In the Morris water maze test, nonepileptic controls rapidly improved to locate the hidden platform (escape latency) (Fig. 8). Average escape latencies on day 1 versus day 5 were 38.5 ± 2.7 s versus 16.2 ± 2.4 s for naive controls (p < 0.0001) and 44.8 ± 2.9 s versus 21.9 ± 1.9 s for sham controls (p < 0.0001), respectively. PB responders also showed some learning upon the repeated trials, but less rapidly than controls (Fig. 8). Average escape latencies on day 1 versus day 5 were 50.45 ± 4.5 s versus 38.8 ± 4.6 s (p = 0.0097). However, no learning was observed in PB nonresponders, in which average escape latencies were 57.1 ± 2.9 s on day 1 versus 51.6 ± 5.3 s on day 5 (p = 0.3888). When the four experimental groups were compared at each day of the acquisition period, ANOVA indicated significant intergroup differences over the whole period of the experiment (Fig. 8). Nonresponders significantly differed from controls already at the onset of the experiment, that is, on day 1, as well as on all subsequent days of the acquisition period. Responders differed from controls on days 3–5 of the experiment. The swimming velocities of the four groups of rats did not differ significantly (not illustrated).

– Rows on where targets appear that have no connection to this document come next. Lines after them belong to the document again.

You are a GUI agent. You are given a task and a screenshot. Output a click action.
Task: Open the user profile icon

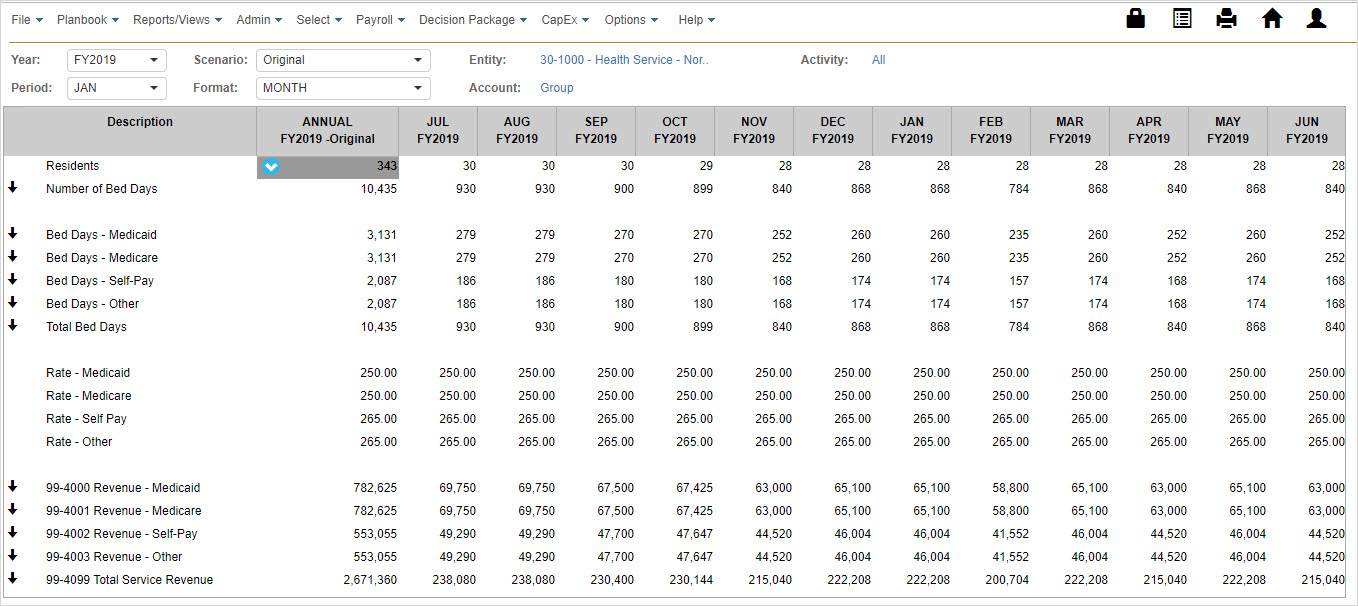point(1317,19)
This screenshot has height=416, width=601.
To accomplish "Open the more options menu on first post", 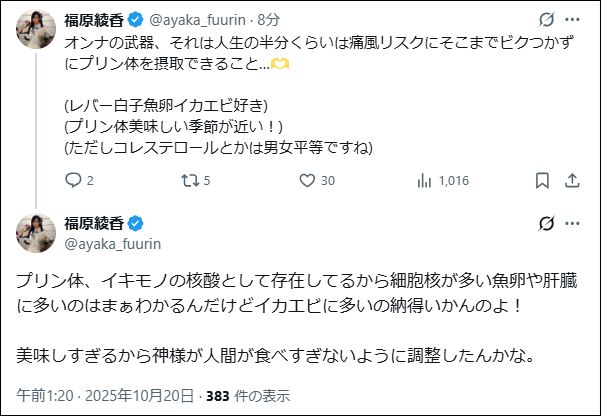I will pyautogui.click(x=575, y=19).
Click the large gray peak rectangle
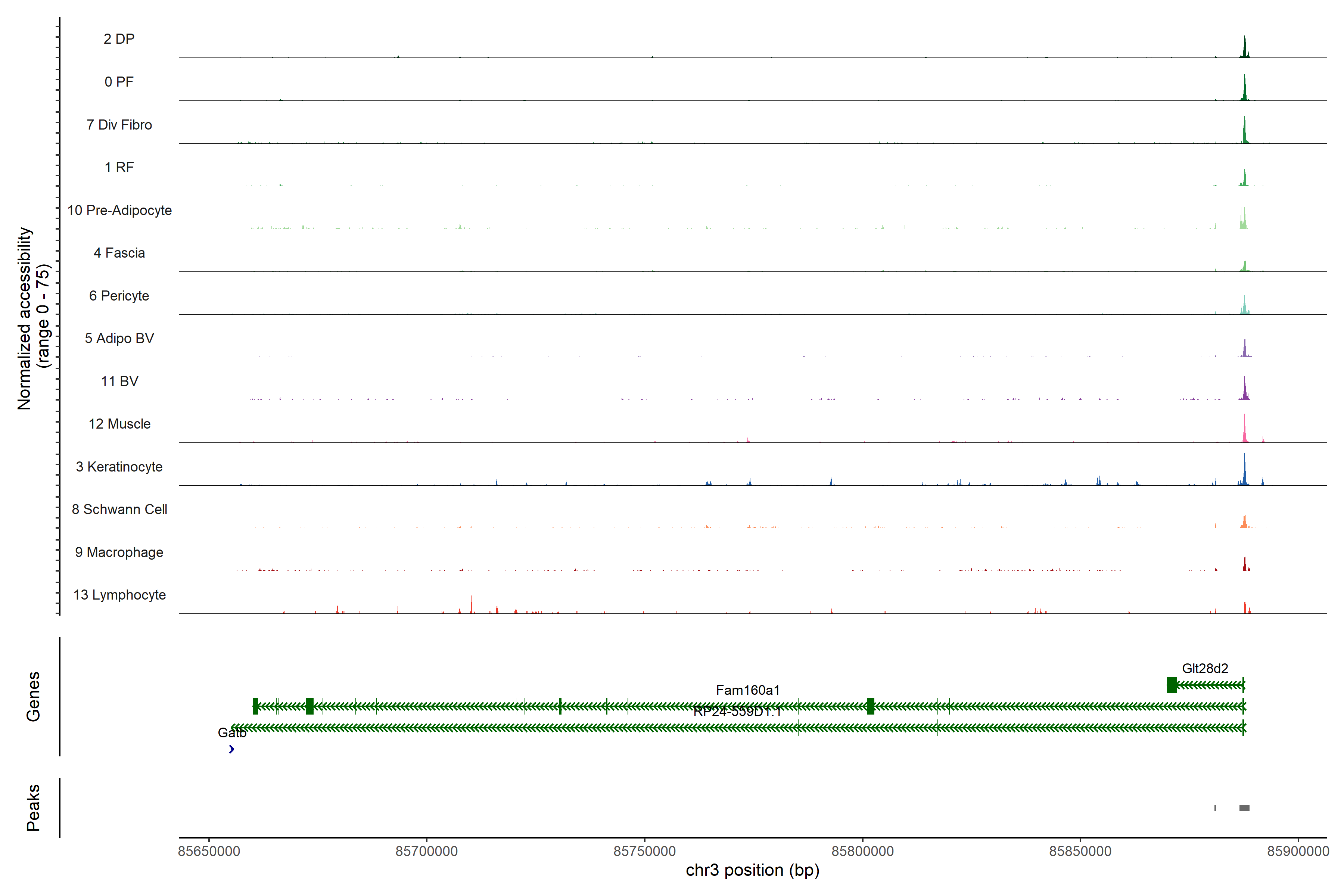The height and width of the screenshot is (896, 1344). (1244, 808)
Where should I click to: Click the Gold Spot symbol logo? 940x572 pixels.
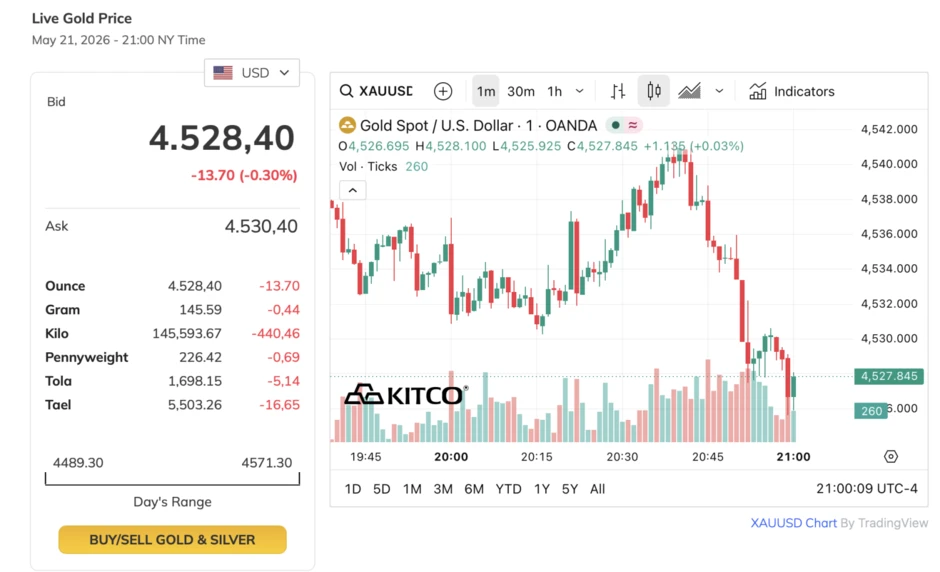point(347,125)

In the spatial probe on day 5 of the trial, in which the platform was removed and the crossings of the former platform position during a single trial were recorded over 60 s, the four groups of rats showed the expected behavior. Epileptic rats significantly less often crossed the former location of the platform than nonepileptic rats, without significant differences between PB responders and nonresponders (not illustrated).

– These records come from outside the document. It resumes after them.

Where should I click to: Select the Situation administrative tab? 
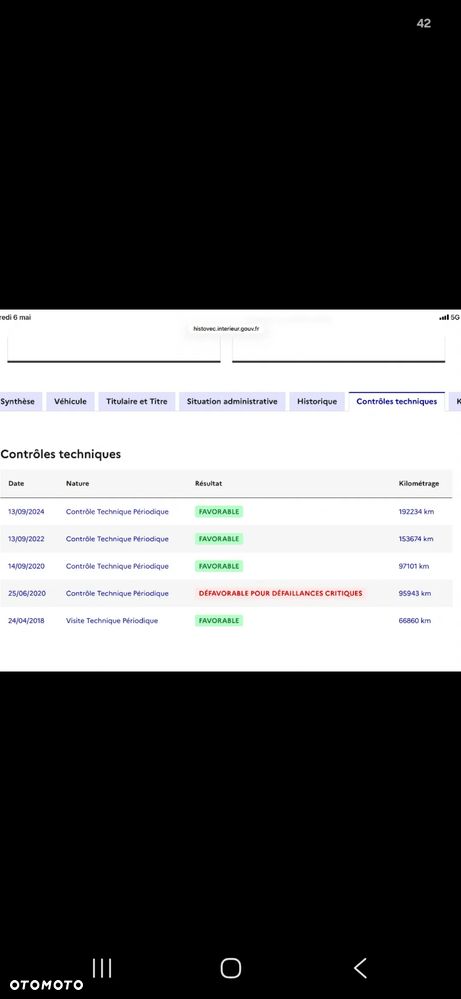[x=232, y=402]
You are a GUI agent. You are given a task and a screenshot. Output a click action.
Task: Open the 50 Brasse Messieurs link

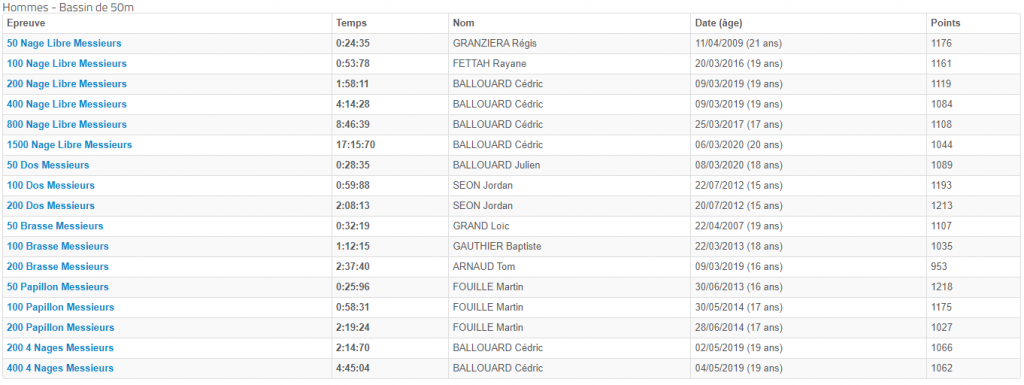tap(55, 226)
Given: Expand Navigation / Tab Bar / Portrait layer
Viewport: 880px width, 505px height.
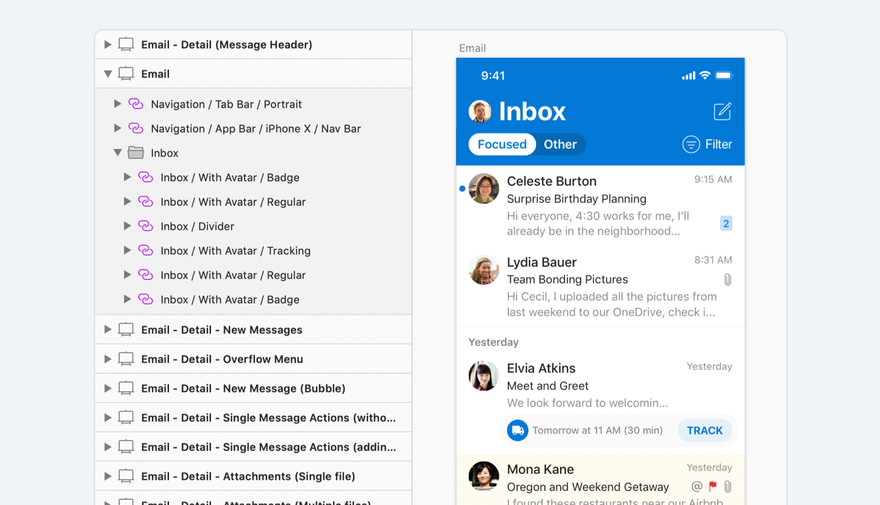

A general problem with several epileptic rats of both groups in the water maze was that these animals, in contrast to nonepileptic controls, appeared not interested to find the platform or stay on the platform, even if placed on the platform. It was not clear whether this unusual behavior in the water maze was due to a lack of motivation to leave the water or to a problem in understanding the context (or situation).
Effect of PB on seizure thresholds after SE
In part of the epileptic rats (7/15), the acute effect of PB on ADT and GST was determined before treating the animals for suppression of SRS. As shown in Fig. 9, PB did not significantly increase ADT, but caused a fourfold increase in GST (p = 0.0004). When the effect of PB was separately calculated for rats that were subsequently either responders or nonresponders in terms of suppression of SRS by PB, a significant, eigthfold increase of GST was determined in responders, whereas only a nonsignificant, twofold difference was observed in nonresponders. However, although this indicates that responders were also more sensitive to the acute effects of PB than nonresponders, there was no all-or-none difference between the two groups, but GST was markedly increased (by 1,500 and 200%) in two of the three nonresponders, while only the third nonresponder did not exhibit any increase in GST.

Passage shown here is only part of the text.